Dataset entries
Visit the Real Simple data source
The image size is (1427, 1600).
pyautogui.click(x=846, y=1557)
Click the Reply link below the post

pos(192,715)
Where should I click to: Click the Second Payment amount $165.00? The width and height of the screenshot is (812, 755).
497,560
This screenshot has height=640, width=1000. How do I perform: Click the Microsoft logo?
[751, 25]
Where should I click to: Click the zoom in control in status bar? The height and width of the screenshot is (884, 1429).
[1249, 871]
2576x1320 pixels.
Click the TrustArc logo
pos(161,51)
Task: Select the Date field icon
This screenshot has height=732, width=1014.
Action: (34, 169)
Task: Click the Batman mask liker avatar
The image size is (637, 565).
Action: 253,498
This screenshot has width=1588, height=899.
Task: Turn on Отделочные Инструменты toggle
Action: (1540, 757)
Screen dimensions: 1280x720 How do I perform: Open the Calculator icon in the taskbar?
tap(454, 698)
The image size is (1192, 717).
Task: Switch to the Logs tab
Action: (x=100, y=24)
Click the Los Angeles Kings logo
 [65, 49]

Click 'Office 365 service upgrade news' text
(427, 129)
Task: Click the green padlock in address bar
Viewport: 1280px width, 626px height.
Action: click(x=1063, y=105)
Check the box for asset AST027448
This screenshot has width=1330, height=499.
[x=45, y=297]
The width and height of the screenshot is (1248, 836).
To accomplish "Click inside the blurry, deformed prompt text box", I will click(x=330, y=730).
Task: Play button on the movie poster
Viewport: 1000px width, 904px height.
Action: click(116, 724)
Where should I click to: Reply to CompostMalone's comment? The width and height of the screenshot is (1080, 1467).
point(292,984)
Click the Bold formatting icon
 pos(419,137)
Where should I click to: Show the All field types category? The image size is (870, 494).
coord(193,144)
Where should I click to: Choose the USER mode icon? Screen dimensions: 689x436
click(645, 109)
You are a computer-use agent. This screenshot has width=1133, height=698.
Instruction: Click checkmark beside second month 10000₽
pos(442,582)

- [Requirement]
In full and exactly as written, reproduce the records above.

- [Reply to the exercise]
Visit the Real Simple data source
The image size is (1427, 1600).
pyautogui.click(x=846, y=1557)
Click the Reply link below the post

pos(192,715)
Where should I click to: Click the Second Payment amount $165.00? The width and height of the screenshot is (812, 755).
497,560
This screenshot has height=640, width=1000. How do I perform: Click the Microsoft logo?
[751, 25]
Where should I click to: Click the zoom in control in status bar? The height and width of the screenshot is (884, 1429).
[1249, 871]
2576x1320 pixels.
Click the TrustArc logo
pos(161,51)
Task: Select the Date field icon
This screenshot has height=732, width=1014.
Action: (34, 169)
Task: Click the Batman mask liker avatar
The image size is (637, 565).
Action: 253,498
This screenshot has width=1588, height=899.
Task: Turn on Отделочные Инструменты toggle
Action: (1540, 757)
Screen dimensions: 1280x720 How do I perform: Open the Calculator icon in the taskbar?
tap(454, 698)
The image size is (1192, 717).
Task: Switch to the Logs tab
Action: (x=100, y=24)
Click the Los Angeles Kings logo
 [65, 49]

Click 'Office 365 service upgrade news' text
(427, 129)
Task: Click the green padlock in address bar
Viewport: 1280px width, 626px height.
Action: click(x=1063, y=105)
Check the box for asset AST027448
This screenshot has width=1330, height=499.
[x=45, y=297]
The width and height of the screenshot is (1248, 836).
To accomplish "Click inside the blurry, deformed prompt text box", I will click(x=330, y=730).
Task: Play button on the movie poster
Viewport: 1000px width, 904px height.
Action: click(116, 724)
Where should I click to: Reply to CompostMalone's comment? The width and height of the screenshot is (1080, 1467).
point(292,984)
Click the Bold formatting icon
 pos(419,137)
Where should I click to: Show the All field types category? The image size is (870, 494).
coord(193,144)
Where should I click to: Choose the USER mode icon? Screen dimensions: 689x436
click(645, 109)
You are a computer-use agent. This screenshot has width=1133, height=698.
Instruction: Click checkmark beside second month 10000₽
pos(442,582)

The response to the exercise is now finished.